APPLY WHAT YOU READ:
A – Answer these from the debt ceiling post:
(i) Which two fees get added to a credit card account when a missed payment pushes the balance over the limit?
(ii) What was the real debt ceiling before it was "temporarily raised"?
(iii) On what date will the Treasury acknowledge going over the ceiling?
B – Print everything in the debt ceiling post from "It's a common" down to "they were sold.".
C – List every dollar amount stated in the debt ceiling post.

EXCERPT TO READ:
+===+

Wednesday, October 09, 2013

What happens if we don't "fix" the debt ceiling?

It's a common occurrence.  A credit card payment gets missed.  As a result, since the cardholder was very close to their credit limit, when the interest is added to the balance, it now exceeds the credit limit.  That results in two charges being added to the account.  A late payment fee and an over-limit fee, driving the balance even higher.  With some credit cards, a "penalty" interest rate comes into effect, usually much higher than the original rate.

The same thing will happen if our Congress doesn't pass a bill raising the debt limit, or debt "ceiling" as it is commonly referred to.  The holders of the bonds that make up the U.S. public debt earn interest on those bonds that was preset at the time they were sold. 

This means that we are going to be paying more to finance what we owe.  You can see just how much we are talking about here:  http://www.treasurydirect.gov/NP/debt/current  and it should be noted that we actually reached the true debt ceiling back in March.  The real debt ceiling was $16.4 trillion until it was "temporarily raised" to $16.7 trillion or so.  But the Treasury has been engaged in "extraordinary measures" (read that as accounting tricks) in order to avoid breaking the ceiling.   Would breaching the debt ceiling be the "nuclear bomb" that President Obama describes it as, or will it be insignificant as Tea Party pundits are saying?  The truth lies between.

First off let's recognize that when Treasury finally acknowledges that we've gone over the ceiling, on October 17th, we won't have a zero balance in their accounts.  There will be between $25 billion and $40 billion in cash on hand in D.C. and more comes in daily.  Employers must pay their employee's withholding and other taxes very quickly after the employees are paid.  The larger the payroll, the faster the taxes must be sent to the Treasury.  I remember one former employer where we had to pay our taxes before the end of the day after paychecks were handed out.

+===+

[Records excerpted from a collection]
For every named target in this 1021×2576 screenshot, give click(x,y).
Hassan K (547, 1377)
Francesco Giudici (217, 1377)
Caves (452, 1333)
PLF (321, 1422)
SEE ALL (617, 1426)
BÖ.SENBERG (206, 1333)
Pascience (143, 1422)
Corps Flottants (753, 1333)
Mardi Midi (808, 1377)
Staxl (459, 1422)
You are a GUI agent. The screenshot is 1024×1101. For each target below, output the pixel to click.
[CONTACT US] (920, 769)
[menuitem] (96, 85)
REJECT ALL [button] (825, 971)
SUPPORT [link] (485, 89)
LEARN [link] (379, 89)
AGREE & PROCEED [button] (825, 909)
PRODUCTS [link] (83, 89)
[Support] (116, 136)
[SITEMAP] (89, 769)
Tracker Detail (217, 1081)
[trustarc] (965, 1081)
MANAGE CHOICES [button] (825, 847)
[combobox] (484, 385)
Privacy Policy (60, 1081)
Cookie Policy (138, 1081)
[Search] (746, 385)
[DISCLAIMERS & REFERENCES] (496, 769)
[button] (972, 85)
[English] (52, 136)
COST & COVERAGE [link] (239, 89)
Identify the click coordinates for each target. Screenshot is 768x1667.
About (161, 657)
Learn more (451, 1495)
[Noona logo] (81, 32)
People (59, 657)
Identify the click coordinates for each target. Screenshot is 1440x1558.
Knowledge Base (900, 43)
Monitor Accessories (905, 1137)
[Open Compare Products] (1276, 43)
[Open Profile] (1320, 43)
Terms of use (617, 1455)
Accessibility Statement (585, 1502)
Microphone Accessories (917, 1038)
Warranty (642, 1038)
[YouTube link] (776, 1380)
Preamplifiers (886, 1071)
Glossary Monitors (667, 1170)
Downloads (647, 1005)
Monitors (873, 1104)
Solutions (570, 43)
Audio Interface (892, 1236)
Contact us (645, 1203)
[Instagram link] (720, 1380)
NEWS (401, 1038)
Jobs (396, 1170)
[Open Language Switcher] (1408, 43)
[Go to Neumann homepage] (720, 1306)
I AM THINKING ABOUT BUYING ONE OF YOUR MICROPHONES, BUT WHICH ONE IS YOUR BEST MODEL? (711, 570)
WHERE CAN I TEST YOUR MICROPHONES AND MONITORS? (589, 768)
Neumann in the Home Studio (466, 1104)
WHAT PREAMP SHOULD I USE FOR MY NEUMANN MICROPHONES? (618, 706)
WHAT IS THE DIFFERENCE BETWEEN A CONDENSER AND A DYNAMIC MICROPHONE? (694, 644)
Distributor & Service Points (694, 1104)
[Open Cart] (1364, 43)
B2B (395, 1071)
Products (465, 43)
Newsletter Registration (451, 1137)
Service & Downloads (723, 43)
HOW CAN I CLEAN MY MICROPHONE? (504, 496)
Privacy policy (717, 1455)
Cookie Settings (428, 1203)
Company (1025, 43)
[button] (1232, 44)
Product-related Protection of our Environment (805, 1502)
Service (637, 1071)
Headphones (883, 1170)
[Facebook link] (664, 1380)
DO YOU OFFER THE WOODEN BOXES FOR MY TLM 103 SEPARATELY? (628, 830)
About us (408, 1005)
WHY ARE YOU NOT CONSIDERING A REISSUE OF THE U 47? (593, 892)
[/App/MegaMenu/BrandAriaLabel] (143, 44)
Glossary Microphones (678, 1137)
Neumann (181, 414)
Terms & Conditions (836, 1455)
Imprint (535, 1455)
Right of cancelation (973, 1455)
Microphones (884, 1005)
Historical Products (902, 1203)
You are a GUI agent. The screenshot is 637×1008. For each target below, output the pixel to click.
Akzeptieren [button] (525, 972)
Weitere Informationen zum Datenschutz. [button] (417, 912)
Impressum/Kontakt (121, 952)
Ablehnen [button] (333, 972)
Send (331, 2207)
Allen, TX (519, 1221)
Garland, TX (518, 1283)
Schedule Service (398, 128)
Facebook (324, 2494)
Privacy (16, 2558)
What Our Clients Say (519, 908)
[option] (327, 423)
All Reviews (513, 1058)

+===+

SOLUTIONS TO THE TASKS:
A –
(i) A late payment fee and an over-limit fee
(ii) $16.4 trillion
(iii) October 17th

B –
It's a common occurrence.  A credit card payment gets missed.  As a result, since the cardholder was very close to their credit limit, when the interest is added to the balance, it now exceeds the credit limit.  That results in two charges being added to the account.  A late payment fee and an over-limit fee, driving the balance even higher.  With some credit cards, a "penalty" interest rate comes into effect, usually much higher than the original rate.

The same thing will happen if our Congress doesn't pass a bill raising the debt limit, or debt "ceiling" as it is commonly referred to.  The holders of the bonds that make up the U.S. public debt earn interest on those bonds that was preset at the time they were sold.

C –
$16.4 trillion
$16.7 trillion
$25 billion
$40 billion